- Opening Delimiter -
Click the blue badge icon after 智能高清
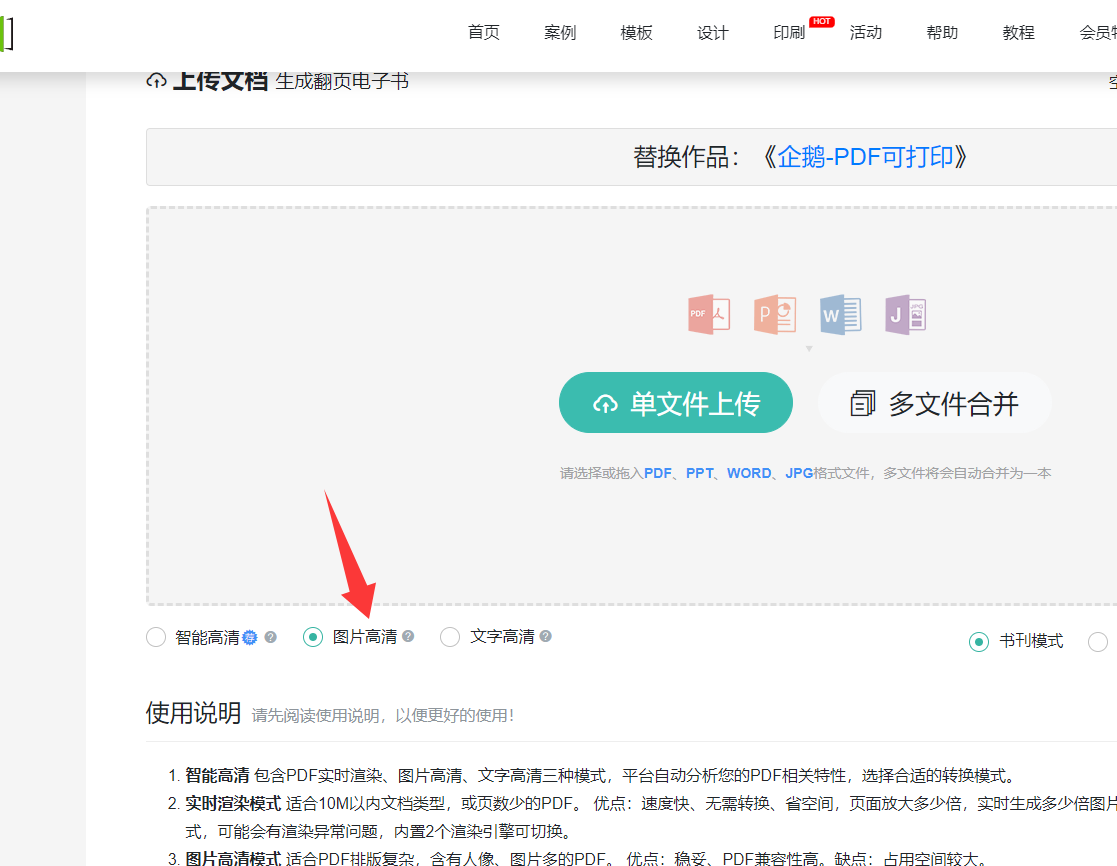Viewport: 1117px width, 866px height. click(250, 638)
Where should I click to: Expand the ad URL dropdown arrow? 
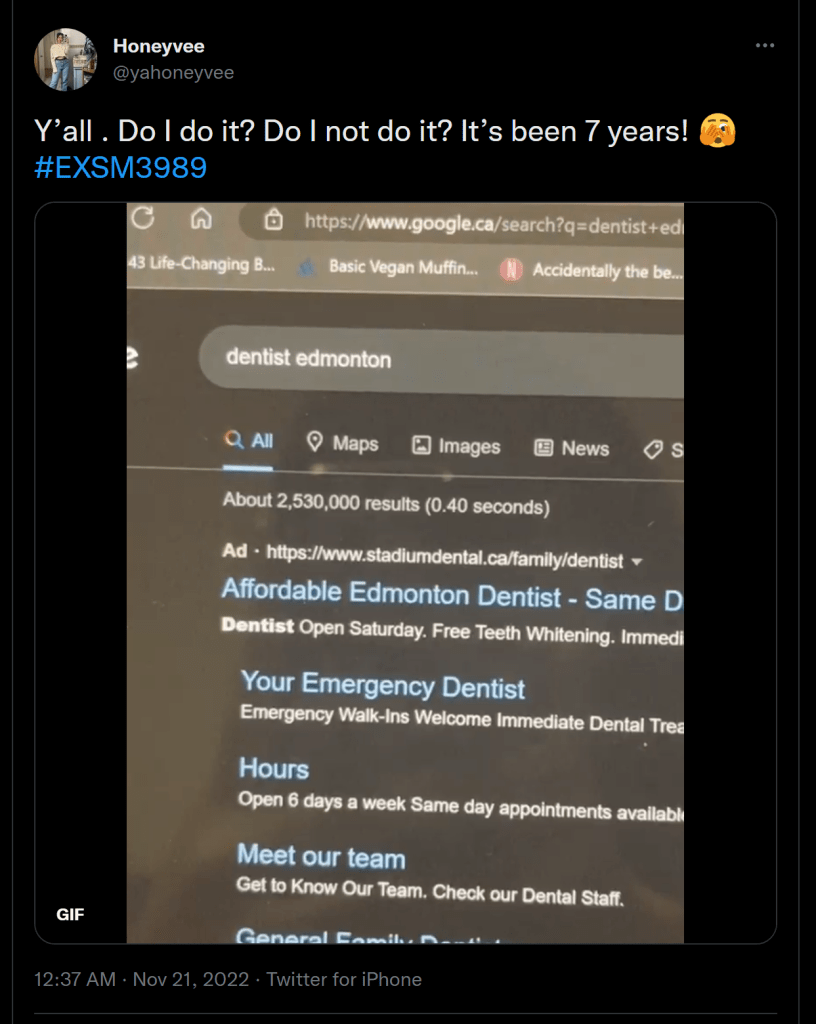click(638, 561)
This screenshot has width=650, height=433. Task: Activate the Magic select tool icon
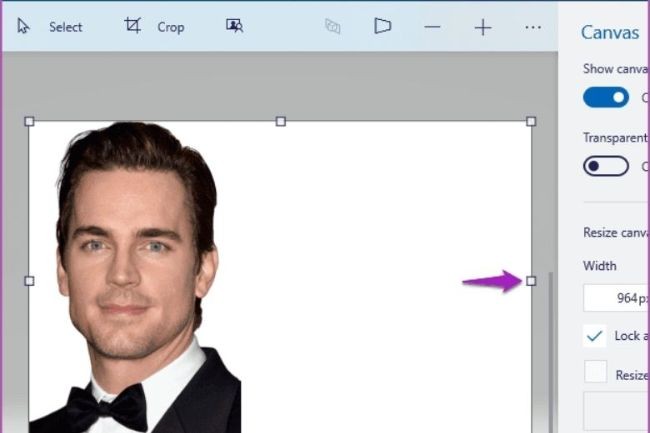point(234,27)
- Closing Delimiter -
WHAT IS EXPECTED: Pictures stay out; retype only the lines from the line containing "Where should I" through the end of the listing, inclusive, exactly as they appear.

ANSWER BOX:
Where should I click to: Expand the ad URL dropdown arrow? 
click(638, 561)
This screenshot has width=650, height=433. Task: Activate the Magic select tool icon
point(234,27)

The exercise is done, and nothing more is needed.